Aim of the task: What is needed is an exact transcription of every entry below, with the pictures left out.

Saved data entries:
* * * * * * * * *
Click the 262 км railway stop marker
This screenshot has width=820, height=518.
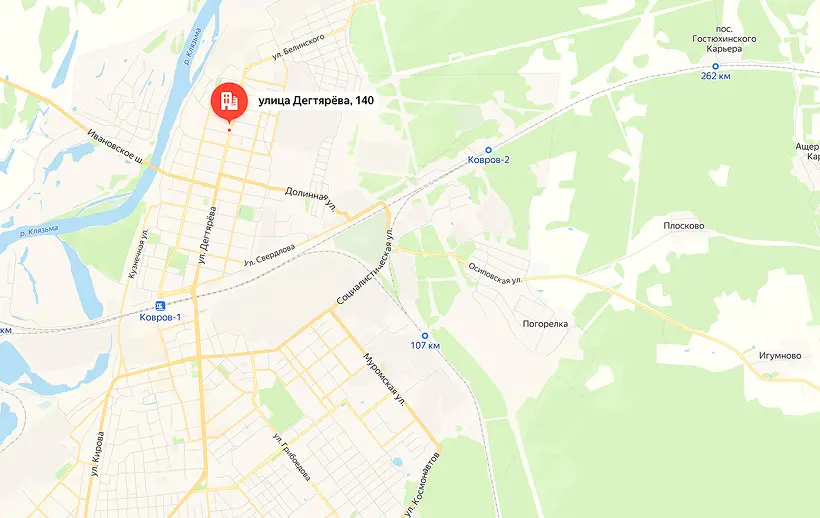[715, 66]
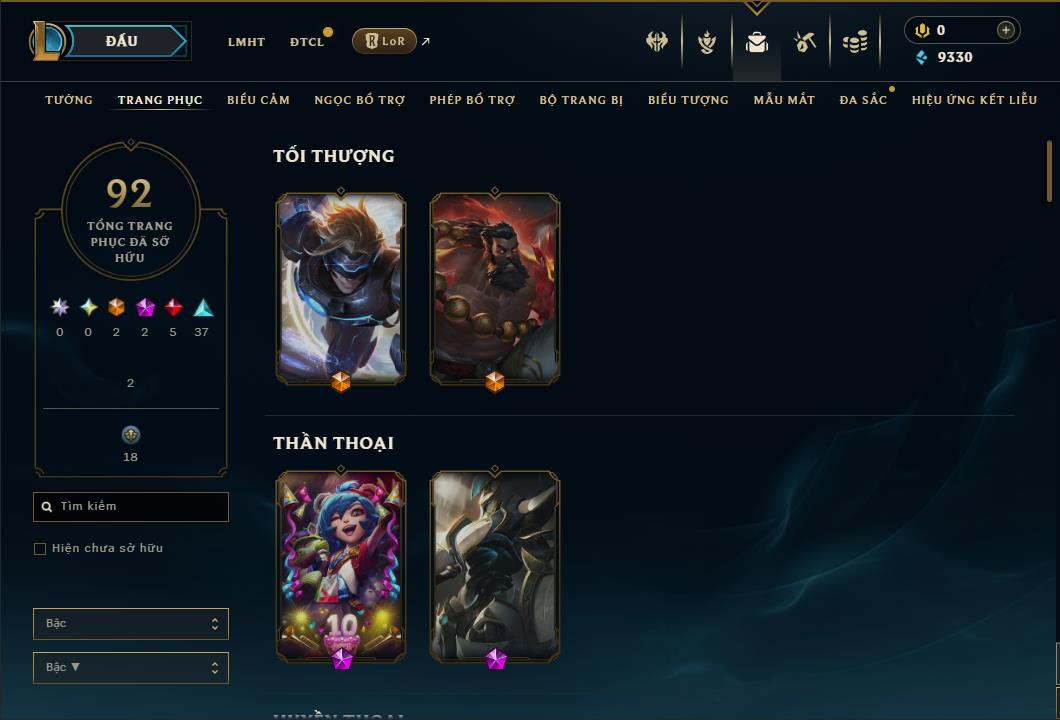Open the Clash crossed-axes icon
This screenshot has height=720, width=1060.
point(656,42)
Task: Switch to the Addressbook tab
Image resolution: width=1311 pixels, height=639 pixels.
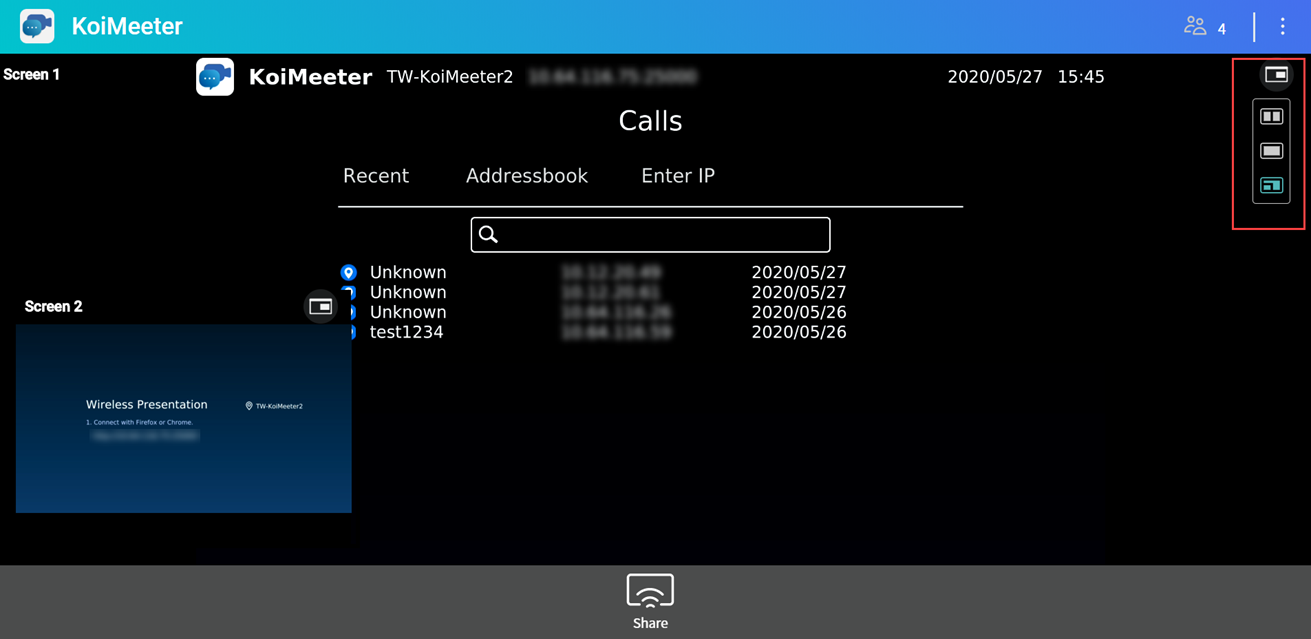Action: tap(526, 176)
* * * * * * * * *
Task response:
Click the 262 км railway stop marker
This screenshot has width=820, height=518.
[715, 66]
Open the Clash crossed-axes icon
This screenshot has height=720, width=1060.
point(656,42)
Task: Switch to the Addressbook tab
Image resolution: width=1311 pixels, height=639 pixels.
Action: tap(526, 176)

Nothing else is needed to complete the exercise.